= What is asked =
Convert each nonblank line of the listing below into a string in a single JSON list, keeping the lines in order and omitting blank lines.
• • •
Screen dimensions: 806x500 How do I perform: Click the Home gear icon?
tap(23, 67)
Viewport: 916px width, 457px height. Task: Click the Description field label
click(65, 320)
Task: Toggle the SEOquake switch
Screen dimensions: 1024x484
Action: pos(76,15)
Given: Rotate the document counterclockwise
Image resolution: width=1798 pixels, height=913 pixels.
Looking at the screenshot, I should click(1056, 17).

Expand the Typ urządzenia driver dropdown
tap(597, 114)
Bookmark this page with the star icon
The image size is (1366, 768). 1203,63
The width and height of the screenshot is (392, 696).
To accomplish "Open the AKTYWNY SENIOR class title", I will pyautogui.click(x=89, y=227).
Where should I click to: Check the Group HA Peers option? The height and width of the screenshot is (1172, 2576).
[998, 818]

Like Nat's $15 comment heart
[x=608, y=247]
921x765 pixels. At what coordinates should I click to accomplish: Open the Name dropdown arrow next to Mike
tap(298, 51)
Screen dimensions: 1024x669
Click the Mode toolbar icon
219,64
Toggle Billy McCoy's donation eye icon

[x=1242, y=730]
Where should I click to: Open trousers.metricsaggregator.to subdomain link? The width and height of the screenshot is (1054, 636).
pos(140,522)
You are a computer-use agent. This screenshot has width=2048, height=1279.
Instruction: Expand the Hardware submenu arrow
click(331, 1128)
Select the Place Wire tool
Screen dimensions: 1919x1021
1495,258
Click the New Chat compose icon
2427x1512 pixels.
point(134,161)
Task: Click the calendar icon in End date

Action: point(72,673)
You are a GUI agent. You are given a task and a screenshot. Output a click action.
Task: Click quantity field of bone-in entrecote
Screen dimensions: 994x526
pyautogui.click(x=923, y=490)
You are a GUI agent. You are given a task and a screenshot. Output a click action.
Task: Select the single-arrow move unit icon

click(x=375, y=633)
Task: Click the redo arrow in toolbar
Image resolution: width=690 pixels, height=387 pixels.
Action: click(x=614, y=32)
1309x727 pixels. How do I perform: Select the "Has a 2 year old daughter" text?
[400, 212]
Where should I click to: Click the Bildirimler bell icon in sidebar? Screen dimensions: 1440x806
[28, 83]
• • •
= Answer for the task =
[
  "Screen dimensions: 806x500 How do I perform: Click the Home gear icon?",
  "tap(23, 67)",
  "Viewport: 916px width, 457px height. Task: Click the Description field label",
  "click(65, 320)",
  "Task: Toggle the SEOquake switch",
  "Screen dimensions: 1024x484",
  "Action: pos(76,15)",
  "Given: Rotate the document counterclockwise",
  "Image resolution: width=1798 pixels, height=913 pixels.",
  "Looking at the screenshot, I should click(1056, 17).",
  "Expand the Typ urządzenia driver dropdown",
  "tap(597, 114)",
  "Bookmark this page with the star icon",
  "The image size is (1366, 768). 1203,63",
  "The width and height of the screenshot is (392, 696).",
  "To accomplish \"Open the AKTYWNY SENIOR class title\", I will pyautogui.click(x=89, y=227).",
  "Where should I click to: Check the Group HA Peers option? The height and width of the screenshot is (1172, 2576).",
  "[998, 818]",
  "Like Nat's $15 comment heart",
  "[x=608, y=247]",
  "921x765 pixels. At what coordinates should I click to accomplish: Open the Name dropdown arrow next to Mike",
  "tap(298, 51)",
  "Screen dimensions: 1024x669",
  "Click the Mode toolbar icon",
  "219,64",
  "Toggle Billy McCoy's donation eye icon",
  "[x=1242, y=730]",
  "Where should I click to: Open trousers.metricsaggregator.to subdomain link? The width and height of the screenshot is (1054, 636).",
  "pos(140,522)",
  "You are a computer-use agent. This screenshot has width=2048, height=1279.",
  "Instruction: Expand the Hardware submenu arrow",
  "click(331, 1128)",
  "Select the Place Wire tool",
  "Screen dimensions: 1919x1021",
  "1495,258",
  "Click the New Chat compose icon",
  "2427x1512 pixels.",
  "point(134,161)",
  "Task: Click the calendar icon in End date",
  "Action: point(72,673)",
  "You are a GUI agent. You are given a task and a screenshot. Output a click action.",
  "Task: Click quantity field of bone-in entrecote",
  "Screen dimensions: 994x526",
  "pyautogui.click(x=923, y=490)",
  "You are a GUI agent. You are given a task and a screenshot. Output a click action.",
  "Task: Select the single-arrow move unit icon",
  "click(x=375, y=633)",
  "Task: Click the redo arrow in toolbar",
  "Image resolution: width=690 pixels, height=387 pixels.",
  "Action: click(x=614, y=32)",
  "1309x727 pixels. How do I perform: Select the \"Has a 2 year old daughter\" text?",
  "[400, 212]",
  "Where should I click to: Click the Bildirimler bell icon in sidebar? Screen dimensions: 1440x806",
  "[28, 83]"
]